Passage to read:
========================================================================
Subject: Re: memory (re-)allocation woes
To: NetBSD Kernel Technical Discussion List <tech-kern@NetBSD.ORG>
From: theo borm <theo4490@borm.org>
List: tech-kern
Date: 11/27/2004 21:55:55
dear Greg,

Thanks for the reply and for taking the time to check if you can
replicate my problems. I've added some more comments and
new issues below....

Greg A. Woods wrote:

>[ On Saturday, November 27, 2004 at 16:05:29 (+0100), theo borm wrote: ]
>  
>
>>Subject: memory (re-)allocation woes
>>
>>As a follow-up to my previous post, I checked if the same
>>problem (user program memory allocation freezing/rebooting
>>a 1.6.2 system) does occur in simpler set-ups. I ended up
>>adding local root and swap disks to some of the cluster
>>nodes and did fresh installs of 1.6.2 on those.
>>
>>I am sad to say that it does.
>>    
>>
>
>No problem for the slightly more portable (architecture-wise) version
>attached below on my AlphaServer 4000 (2x400MHz, 1.5GB RAM, 2G swap)
========================================================================
Supplied data:
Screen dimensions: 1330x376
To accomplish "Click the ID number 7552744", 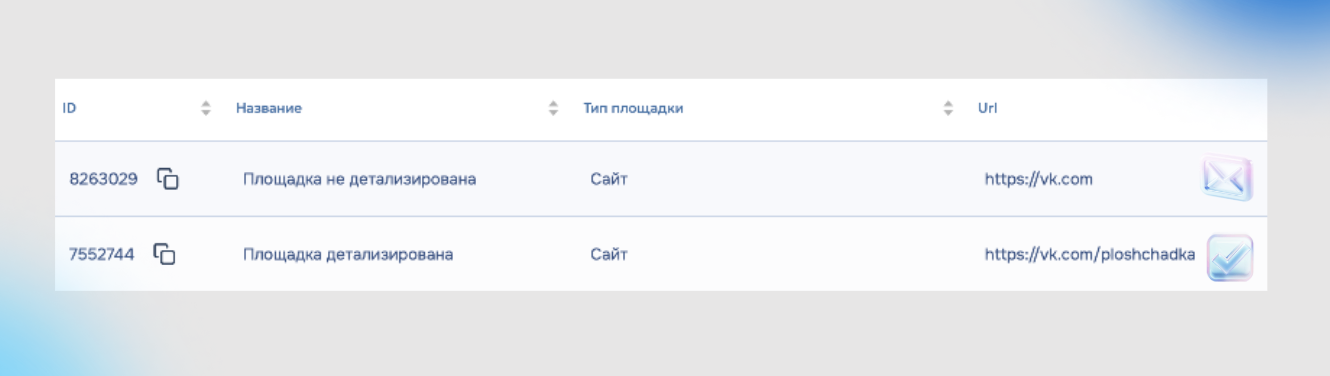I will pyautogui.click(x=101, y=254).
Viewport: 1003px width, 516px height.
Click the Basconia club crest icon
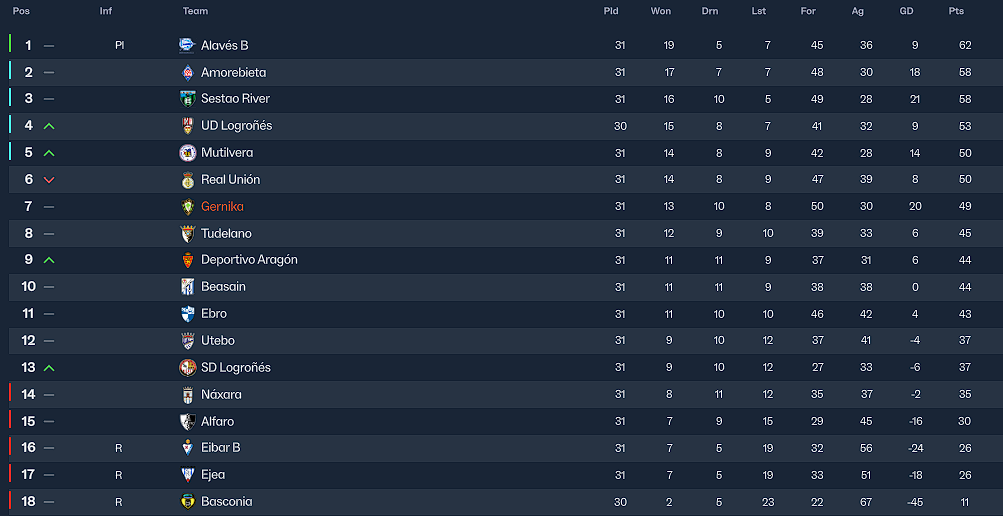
========================================================================
Set task:
Reproduce part of the mailing-list reply on memory allocation, beginning at the words "Greg A. Woods" and stopping after "1.6.2 on those.".

Result:
Greg A. Woods wrote:

>[ On Saturday, November 27, 2004 at 16:05:29 (+0100), theo borm wrote: ]
>  
>
>>Subject: memory (re-)allocation woes
>>
>>As a follow-up to my previous post, I checked if the same
>>problem (user program memory allocation freezing/rebooting
>>a 1.6.2 system) does occur in simpler set-ups. I ended up
>>adding local root and swap disks to some of the cluster
>>nodes and did fresh installs of 1.6.2 on those.